*** Records for processing ***

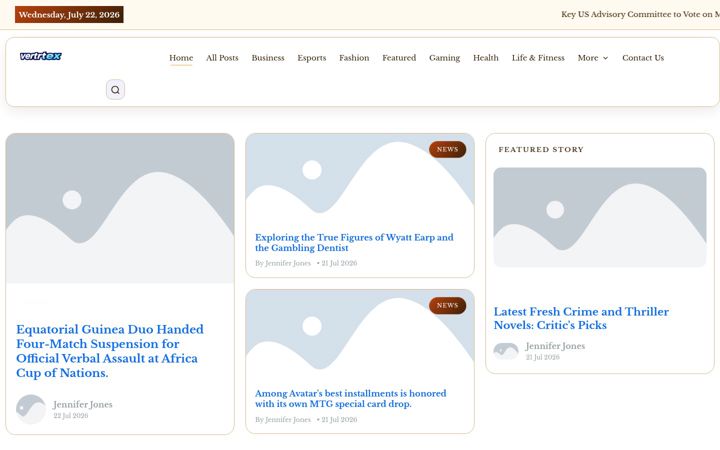
Task: Open the Esports section
Action: pyautogui.click(x=312, y=58)
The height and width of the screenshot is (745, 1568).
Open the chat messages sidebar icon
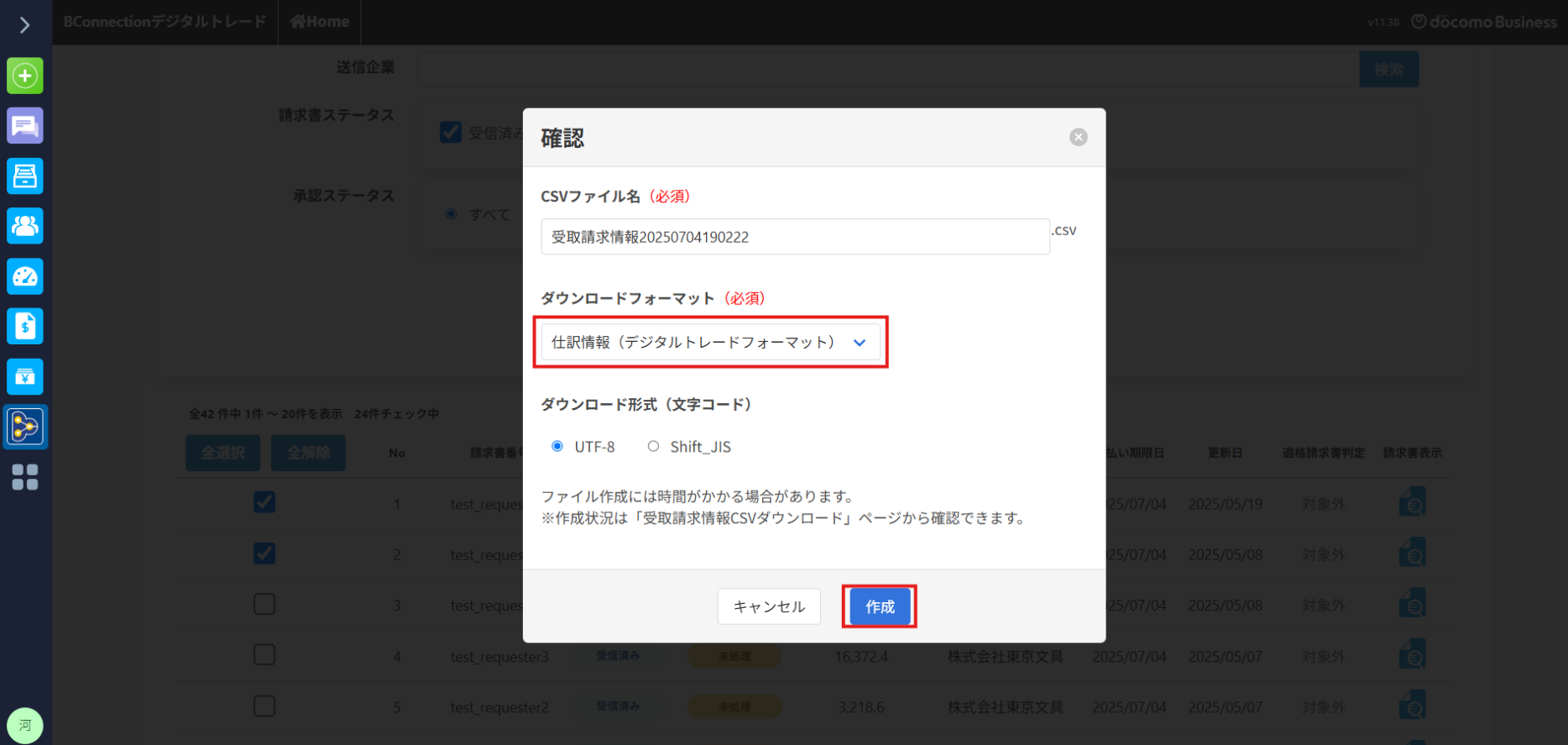(25, 126)
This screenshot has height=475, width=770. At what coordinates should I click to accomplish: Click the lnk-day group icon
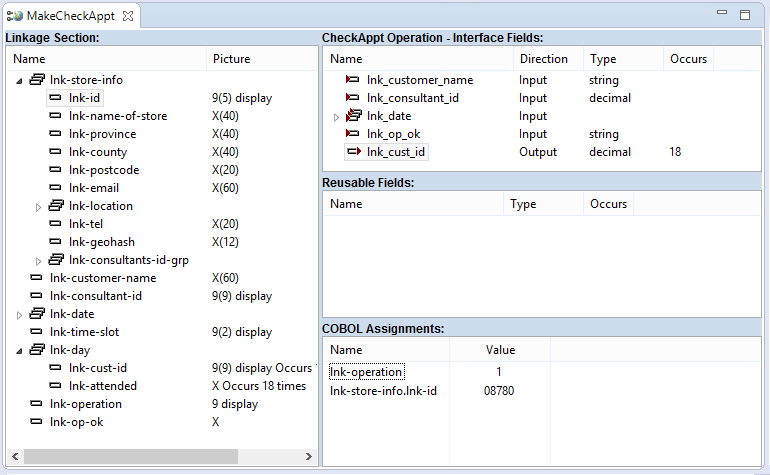click(37, 350)
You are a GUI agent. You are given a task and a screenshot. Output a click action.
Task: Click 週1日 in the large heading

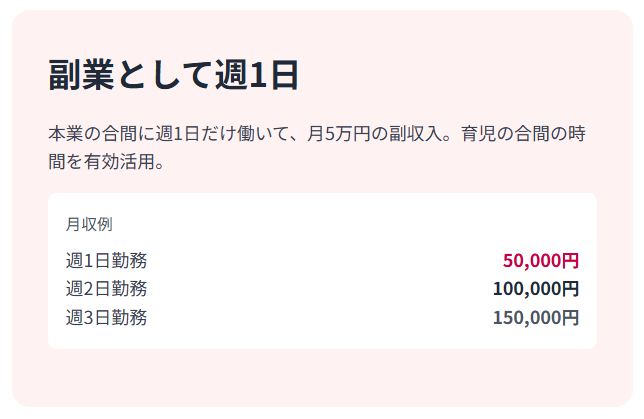pyautogui.click(x=256, y=77)
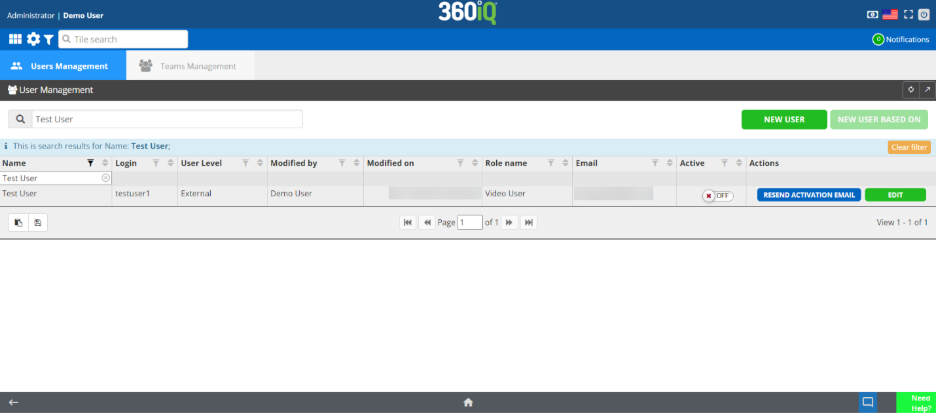Image resolution: width=936 pixels, height=414 pixels.
Task: Pop out the User Management panel
Action: pos(925,90)
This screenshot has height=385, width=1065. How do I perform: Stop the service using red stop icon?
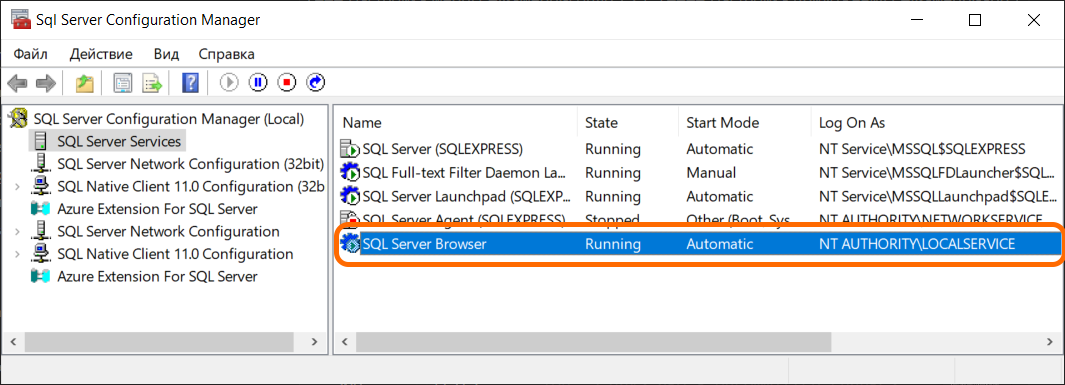(x=287, y=83)
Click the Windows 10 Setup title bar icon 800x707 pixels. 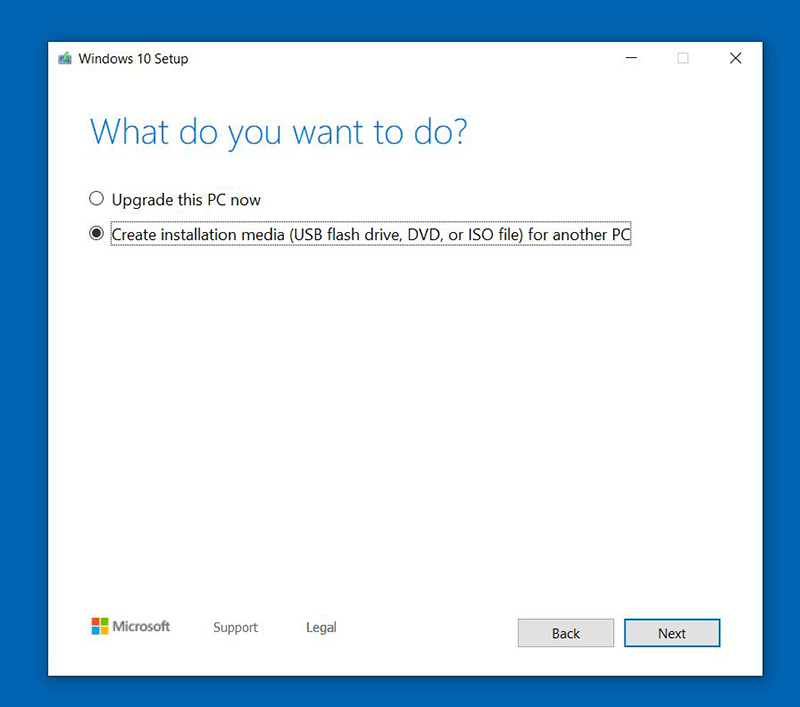(x=65, y=58)
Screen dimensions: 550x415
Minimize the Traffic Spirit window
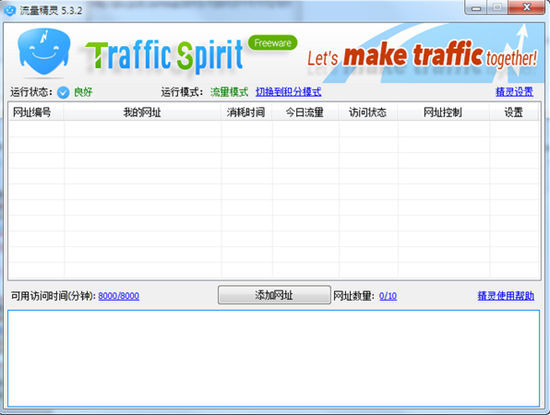point(476,7)
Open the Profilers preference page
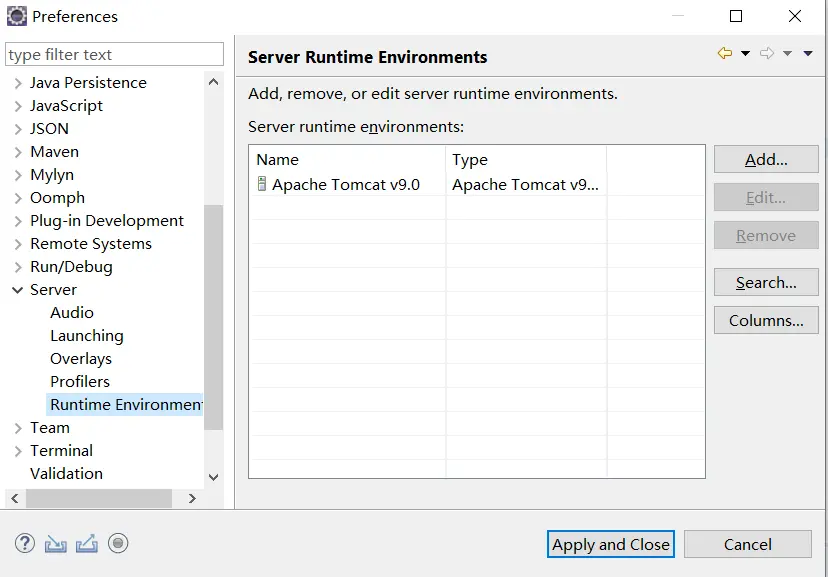Screen dimensions: 828x577 [x=80, y=382]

***

#### [About this task]
Above are some records. Output exactly the lines from the one that contains "Open the chat messages sidebar icon" to the one that contains "You are a GUI", keeping both, and omit the pictures.

#### [Solution]
Open the chat messages sidebar icon
(25, 126)
This screenshot has height=475, width=770. At what coordinates should I click to accomplish: Click the lnk-day group icon
click(37, 350)
You are a GUI agent. You are given a task and a screenshot. Output a click action.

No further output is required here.